После первой опасной вспышки, когда специалисты говорили о двух-трех оставшихся годах, он прожил еще десять лет. В этот период мы и познакомились.
На его месте можно было по-христиански вымаливать у Бога или, как делают многие, по-язычески ждать от безликого Космоса подачки в виде продления срока. Можно было истратить все деньги на новые лекарства. А можно, сколько Бог пошлет, жить полной и красивой жизнью, радуясь каждому дню и тем более каждому прожитому году. Они с женой сумели заново влюбиться друг в друга и были так взаимно нежны и внимательны, что многие, быть может, им завидовали.
Валера на пару лет поехал в Ливан, в миротворческий контингент.

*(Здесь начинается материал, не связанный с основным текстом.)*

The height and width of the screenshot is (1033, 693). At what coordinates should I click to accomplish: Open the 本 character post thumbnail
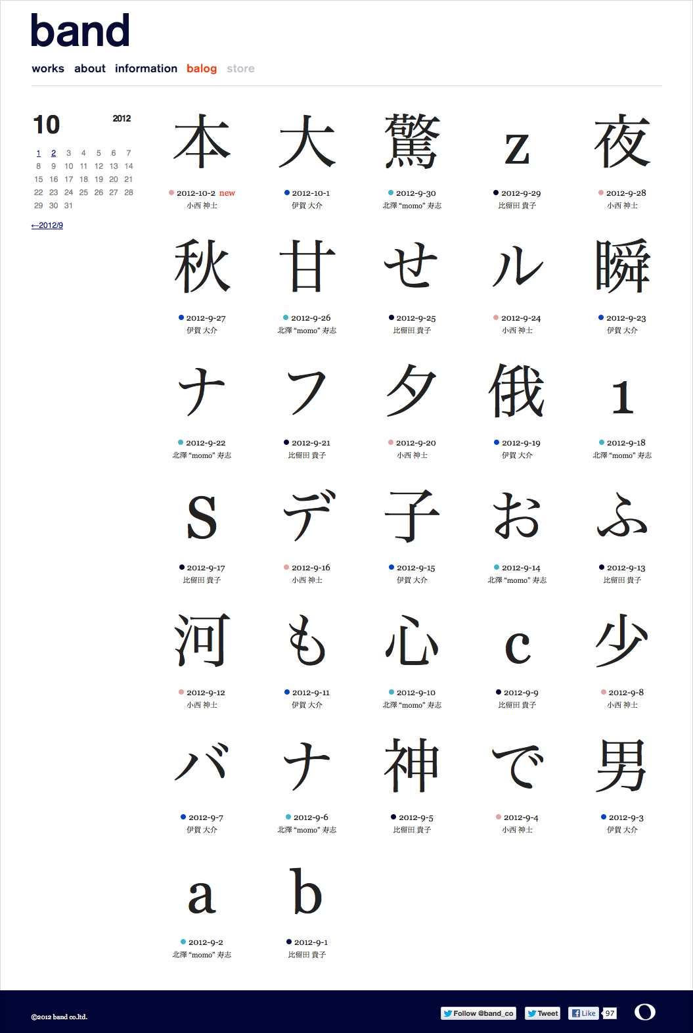202,141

Заработанных денег, плюс сбережения, хватило, чтобы улучшить жилищные условия. Слишком долго они с женой и двумя детьми мыкались по коммуналкам и съемным квартирам. Когда мы освящали эту новую квартиру, Валера сказал: «Ну вот, за это уже сердце не болит». Последние несколько лет он часто повторял эту или подобную фразу: «Уже сердце спокойно», «Об этом я не переживаю». Он говорил так, когда старший сын стал работать и к тому же познакомился с хорошей девочкой. Когда жена научилась водить машину. Когда удалось реорганизовать терапевтическую службу в округе. Время шло и постепенно его убивало. Печень уже не могла хорошо очищать кровь. Но, запрограммированная на честное исполнение своей работы, она и пропускать ее не очищенную не могла. Началась внутренняя интоксикация. Он мог бы вести дневник и, как доктор, фиксировать постепенное угасание своего организма. Но он стремился реализовать себя, воплотить мечты, обеспечить семью. И он продолжал быть собранным и серьезным на работе, веселым среди друзей.
Ты спрашиваешь, почему я улыбаюсь? Знал бы ты, как он умирал. Это была оптимистическая трагедия. Когда его на пешеходном переходе внезапно сбила машина и все разрушительные процессы в организме резко усилились, Валера и его жена поняли, что он вышел на финишную прямую. Они стали готовиться к расставанию с мужеством самурая, делающего с утра прическу и готового к вечеру умереть. За сорок семь дней от аварии до смерти они прожили вместе еще одну жизнь.